[Start of Source extract]
Israel-Oludotun-Ransome-Kuti

Israel Oludotun Ransome-Kuti: Teacher, Nation-Builder, Clergyman

Ransome-Kuti remains Nigeria's youngest school principal at 27.

The Reverend Israel Oludotun Ransome-Kuti was born on April 30, 1891, to an Egba family in Abeokuta, present-day Ogun State. His father was Reverend (later Canon) Josiah Jesse Ransome-Kuti, who was well known for his outstanding administrative competence as well as his talents as a singer, which earned him the nickname “the Singing Minister” by the British colonialists.

His mother was Bertha Amy Erinade Ransome-Kuti (née Olubi).

Among his siblings were Josiah Oluyinka, Joshua Oluremi, Azariah Olusegun, Victoria Susannah Tinuade and Anne Lape Iyabode, who gave birth to his niece, Grace Eniola Jenkins-Harrison, who would then give birth to Wole Soyinka, the first Black African to win the Nobel Prize in Literature in 1986.

Early Life and Education

Israel Oludotun Ransome-Kuti was born at Ija-Ofa parsonage, the Anglican parish of Gbagura, Abeokuta, where his father was serving as a teacher/catechist. He started his primary education at the Gbagura Primary School and St. John’s Primary School, Suren Village, Ifo, in 1896. Thereafter, he proceeded to the C.M.S. Grammar School, Lagos, in 1904, but returned to his hometown, Abeokuta, four years later to complete his secondary education at the newly opened Abeokuta Grammar School. He was the first student to be admitted to the school in 1908.

Image of Israel Oludotun Ransome-Kuti
Reverend Israel Oludotun Ransome-Kuti (April 30, 1891 – April 6, 1955), Principal, Abeokuta Grammar School, Abeokuta (1932-1954), President, Nigeria Union of Teachers (1931-1954).

In 1913, Ransome-Kuti matriculated at Fourah Bay College, Freetown and returned to his country in 1916 with a B.A. degree.1 He began work in Lagos as a teacher at his former grammar school from 1916 until 1918, when he left for Ijebu-Ode.

Principal, Ijebu-Ode Grammar School

Israel Oludotun Ransome-Kuti was 27 years old when he became the principal of Ijebu-Ode Grammar School in the Ijebu-Ode Province, the youngest Nigerian to be principal of a secondary school.1 The school had earlier been established in 1912 and had provided the only secondary education for all the residents of the Ijebu province. Ransome-Kuti was there for nearly 14 years.

One of his modernisations at this pioneering educational institution was to organise the first Boy Scout troupe in Ijebu-Ode. The troupe then became known in the Ijebu-Ode Province as the first of its kind. Israel Oludotun Ransome-Kuti’s great knowledge and sensitivity towards the Ijebu people soon won him their admiration and respect, and he became their spokesman.

Image of the The Ransome-Kuti family, c.1940.
[End of Source extract]
[Start of Entries provided]
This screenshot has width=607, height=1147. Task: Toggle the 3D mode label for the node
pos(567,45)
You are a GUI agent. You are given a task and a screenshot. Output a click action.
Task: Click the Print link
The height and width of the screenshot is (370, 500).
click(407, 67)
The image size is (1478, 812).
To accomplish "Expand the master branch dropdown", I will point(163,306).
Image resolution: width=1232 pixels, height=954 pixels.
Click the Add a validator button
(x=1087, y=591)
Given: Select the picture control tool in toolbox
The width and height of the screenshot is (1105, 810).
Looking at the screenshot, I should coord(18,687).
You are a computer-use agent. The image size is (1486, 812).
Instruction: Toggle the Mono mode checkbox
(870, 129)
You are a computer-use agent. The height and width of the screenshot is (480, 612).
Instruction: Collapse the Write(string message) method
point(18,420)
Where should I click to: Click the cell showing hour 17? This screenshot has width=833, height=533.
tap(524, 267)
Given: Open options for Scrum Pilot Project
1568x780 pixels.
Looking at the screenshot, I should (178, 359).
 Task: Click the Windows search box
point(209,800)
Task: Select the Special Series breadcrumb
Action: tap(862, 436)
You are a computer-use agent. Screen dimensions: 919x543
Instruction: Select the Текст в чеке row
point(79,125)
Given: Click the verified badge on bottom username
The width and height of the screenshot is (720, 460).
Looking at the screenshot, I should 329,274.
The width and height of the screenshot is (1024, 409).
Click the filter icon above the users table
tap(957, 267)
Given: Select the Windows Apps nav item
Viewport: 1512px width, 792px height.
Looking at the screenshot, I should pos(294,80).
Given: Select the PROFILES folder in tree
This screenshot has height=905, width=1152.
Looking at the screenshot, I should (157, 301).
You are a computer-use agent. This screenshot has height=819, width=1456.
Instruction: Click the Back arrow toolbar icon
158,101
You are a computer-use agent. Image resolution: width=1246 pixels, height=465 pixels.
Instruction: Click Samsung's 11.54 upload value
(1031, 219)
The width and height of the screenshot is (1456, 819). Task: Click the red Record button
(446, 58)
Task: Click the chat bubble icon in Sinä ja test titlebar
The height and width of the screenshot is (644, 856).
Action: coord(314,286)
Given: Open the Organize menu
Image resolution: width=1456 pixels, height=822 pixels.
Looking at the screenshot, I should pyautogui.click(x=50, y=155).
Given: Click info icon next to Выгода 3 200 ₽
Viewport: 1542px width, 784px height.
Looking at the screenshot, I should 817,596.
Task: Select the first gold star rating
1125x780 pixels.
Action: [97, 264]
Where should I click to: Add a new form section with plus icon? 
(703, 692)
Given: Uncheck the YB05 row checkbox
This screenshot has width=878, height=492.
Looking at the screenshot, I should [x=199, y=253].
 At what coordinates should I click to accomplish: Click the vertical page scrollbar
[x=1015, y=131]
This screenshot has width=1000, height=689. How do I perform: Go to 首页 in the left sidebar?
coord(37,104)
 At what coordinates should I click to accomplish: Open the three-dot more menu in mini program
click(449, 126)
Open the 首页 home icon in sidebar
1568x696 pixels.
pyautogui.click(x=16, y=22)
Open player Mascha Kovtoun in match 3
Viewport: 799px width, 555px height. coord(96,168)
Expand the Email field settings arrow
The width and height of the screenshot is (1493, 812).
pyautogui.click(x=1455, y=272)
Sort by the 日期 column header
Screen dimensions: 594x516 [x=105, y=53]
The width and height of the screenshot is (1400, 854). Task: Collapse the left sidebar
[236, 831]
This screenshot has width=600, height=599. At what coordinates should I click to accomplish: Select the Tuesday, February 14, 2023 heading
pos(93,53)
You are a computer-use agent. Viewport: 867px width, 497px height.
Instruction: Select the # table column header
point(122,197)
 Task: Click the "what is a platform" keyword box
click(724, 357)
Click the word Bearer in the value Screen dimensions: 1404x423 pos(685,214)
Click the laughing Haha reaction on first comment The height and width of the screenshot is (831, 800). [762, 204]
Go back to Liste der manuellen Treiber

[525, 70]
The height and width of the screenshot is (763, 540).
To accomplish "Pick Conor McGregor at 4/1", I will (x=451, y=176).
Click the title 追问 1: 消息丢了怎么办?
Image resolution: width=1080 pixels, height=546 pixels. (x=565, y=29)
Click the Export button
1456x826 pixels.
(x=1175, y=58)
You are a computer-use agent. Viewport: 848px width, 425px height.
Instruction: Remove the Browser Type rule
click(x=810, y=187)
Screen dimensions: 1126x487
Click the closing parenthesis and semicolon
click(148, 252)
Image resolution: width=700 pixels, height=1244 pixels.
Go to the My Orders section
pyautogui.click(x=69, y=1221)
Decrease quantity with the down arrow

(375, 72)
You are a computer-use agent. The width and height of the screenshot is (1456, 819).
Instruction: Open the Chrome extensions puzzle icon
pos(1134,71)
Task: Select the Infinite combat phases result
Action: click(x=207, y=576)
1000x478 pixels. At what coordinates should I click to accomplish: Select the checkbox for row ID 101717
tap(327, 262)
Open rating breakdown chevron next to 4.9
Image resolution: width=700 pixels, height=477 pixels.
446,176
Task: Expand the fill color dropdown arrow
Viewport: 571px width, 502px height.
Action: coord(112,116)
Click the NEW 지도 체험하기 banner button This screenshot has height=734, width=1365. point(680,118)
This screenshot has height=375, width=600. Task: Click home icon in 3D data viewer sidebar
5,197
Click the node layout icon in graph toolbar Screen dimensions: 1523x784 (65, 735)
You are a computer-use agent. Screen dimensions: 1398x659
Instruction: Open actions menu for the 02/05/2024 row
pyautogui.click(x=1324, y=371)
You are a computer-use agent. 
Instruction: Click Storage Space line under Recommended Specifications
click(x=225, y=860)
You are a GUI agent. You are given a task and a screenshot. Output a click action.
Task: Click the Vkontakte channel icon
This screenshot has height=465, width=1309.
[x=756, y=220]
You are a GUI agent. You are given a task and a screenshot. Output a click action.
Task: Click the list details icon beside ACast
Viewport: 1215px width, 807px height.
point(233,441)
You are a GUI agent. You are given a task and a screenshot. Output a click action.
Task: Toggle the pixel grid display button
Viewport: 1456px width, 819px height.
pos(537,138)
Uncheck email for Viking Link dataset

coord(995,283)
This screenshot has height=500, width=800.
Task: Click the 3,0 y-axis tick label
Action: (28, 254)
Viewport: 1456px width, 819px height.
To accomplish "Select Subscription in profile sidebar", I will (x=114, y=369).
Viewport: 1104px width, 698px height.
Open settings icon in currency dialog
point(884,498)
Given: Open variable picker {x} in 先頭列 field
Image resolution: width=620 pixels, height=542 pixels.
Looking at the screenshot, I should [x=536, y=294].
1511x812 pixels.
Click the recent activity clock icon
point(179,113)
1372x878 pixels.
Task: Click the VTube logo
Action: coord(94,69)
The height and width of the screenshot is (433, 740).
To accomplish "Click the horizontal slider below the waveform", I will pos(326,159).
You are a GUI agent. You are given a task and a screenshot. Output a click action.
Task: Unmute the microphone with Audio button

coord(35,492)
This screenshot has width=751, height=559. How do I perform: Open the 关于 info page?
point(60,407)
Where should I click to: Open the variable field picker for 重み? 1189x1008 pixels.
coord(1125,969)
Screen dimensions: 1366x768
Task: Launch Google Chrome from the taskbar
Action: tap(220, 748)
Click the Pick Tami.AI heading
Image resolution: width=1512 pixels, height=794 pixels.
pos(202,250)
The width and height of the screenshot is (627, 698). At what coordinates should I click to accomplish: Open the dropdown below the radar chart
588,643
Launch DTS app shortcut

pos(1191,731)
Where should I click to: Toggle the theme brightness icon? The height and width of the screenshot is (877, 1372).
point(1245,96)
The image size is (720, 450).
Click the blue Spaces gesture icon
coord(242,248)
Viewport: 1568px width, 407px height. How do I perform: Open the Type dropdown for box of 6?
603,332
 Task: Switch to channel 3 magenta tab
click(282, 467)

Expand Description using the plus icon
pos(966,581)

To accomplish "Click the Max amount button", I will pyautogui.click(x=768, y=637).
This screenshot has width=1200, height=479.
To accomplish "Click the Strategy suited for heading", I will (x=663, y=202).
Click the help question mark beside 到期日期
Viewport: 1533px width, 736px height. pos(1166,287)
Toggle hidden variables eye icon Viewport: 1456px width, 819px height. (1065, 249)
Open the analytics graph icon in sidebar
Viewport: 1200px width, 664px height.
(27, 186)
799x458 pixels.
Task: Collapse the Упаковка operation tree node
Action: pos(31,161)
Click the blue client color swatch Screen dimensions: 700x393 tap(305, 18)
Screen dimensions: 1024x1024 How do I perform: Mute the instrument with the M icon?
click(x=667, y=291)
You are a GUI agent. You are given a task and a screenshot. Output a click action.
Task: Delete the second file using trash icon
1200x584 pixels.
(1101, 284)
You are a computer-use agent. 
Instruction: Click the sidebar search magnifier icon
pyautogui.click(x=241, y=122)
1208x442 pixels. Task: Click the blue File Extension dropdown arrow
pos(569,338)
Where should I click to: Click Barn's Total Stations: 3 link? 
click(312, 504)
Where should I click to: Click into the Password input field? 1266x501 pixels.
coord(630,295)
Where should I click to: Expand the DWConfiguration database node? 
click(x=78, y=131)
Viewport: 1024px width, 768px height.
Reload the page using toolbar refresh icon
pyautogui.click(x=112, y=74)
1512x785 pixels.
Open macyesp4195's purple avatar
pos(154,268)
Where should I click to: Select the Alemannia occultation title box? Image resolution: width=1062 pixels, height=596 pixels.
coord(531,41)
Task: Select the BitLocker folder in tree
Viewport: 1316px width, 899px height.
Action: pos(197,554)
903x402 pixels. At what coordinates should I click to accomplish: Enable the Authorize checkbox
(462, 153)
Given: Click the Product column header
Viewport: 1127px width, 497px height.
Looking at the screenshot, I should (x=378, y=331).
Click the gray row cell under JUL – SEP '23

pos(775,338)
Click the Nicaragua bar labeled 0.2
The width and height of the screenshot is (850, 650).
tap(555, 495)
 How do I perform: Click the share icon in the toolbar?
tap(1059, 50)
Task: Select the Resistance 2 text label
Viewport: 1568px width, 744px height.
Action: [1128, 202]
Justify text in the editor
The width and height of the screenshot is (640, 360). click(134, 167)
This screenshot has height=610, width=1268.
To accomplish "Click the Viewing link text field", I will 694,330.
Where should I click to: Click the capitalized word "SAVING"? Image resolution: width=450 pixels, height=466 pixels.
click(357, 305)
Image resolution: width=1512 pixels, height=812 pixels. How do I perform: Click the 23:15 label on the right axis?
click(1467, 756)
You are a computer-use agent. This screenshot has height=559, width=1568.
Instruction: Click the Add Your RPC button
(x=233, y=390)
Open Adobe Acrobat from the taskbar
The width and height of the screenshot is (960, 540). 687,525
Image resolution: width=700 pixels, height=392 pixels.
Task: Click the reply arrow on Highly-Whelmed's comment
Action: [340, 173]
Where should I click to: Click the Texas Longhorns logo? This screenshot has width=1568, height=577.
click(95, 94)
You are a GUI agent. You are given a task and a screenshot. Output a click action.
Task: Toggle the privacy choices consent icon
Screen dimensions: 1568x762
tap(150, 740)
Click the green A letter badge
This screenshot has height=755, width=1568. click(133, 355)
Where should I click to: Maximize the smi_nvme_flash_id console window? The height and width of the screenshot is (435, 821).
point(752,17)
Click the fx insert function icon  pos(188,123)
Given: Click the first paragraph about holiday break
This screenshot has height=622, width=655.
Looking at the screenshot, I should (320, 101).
[End of Entries provided]
**Requirements:**
A) Answer these questions about the biography of Israel Oludotun Ransome-Kuti:
(i) In what year was he admitted as the first student to Abeokuta Grammar School?
(ii) At which college did he earn the B.A. degree he returned home with in 1916?
(iii) In what year had Ijebu-Ode Grammar School been established?
B) List every sibling of Israel Oludotun Ransome-Kuti whom the biography names.
C) Quote the biography, starting with "The Reverend Israel" and going on through "Ransome-Kuti (née Olubi).".

**Replies:**
A)
(i) 1908
(ii) Fourah Bay College, Freetown
(iii) 1912

B)
Josiah Oluyinka
Joshua Oluremi
Azariah Olusegun
Victoria Susannah Tinuade
Anne Lape Iyabode

C)
The Reverend Israel Oludotun Ransome-Kuti was born on April 30, 1891, to an Egba family in Abeokuta, present-day Ogun State. His father was Reverend (later Canon) Josiah Jesse Ransome-Kuti, who was well known for his outstanding administrative competence as well as his talents as a singer, which earned him the nickname “the Singing Minister” by the British colonialists.

His mother was Bertha Amy Erinade Ransome-Kuti (née Olubi).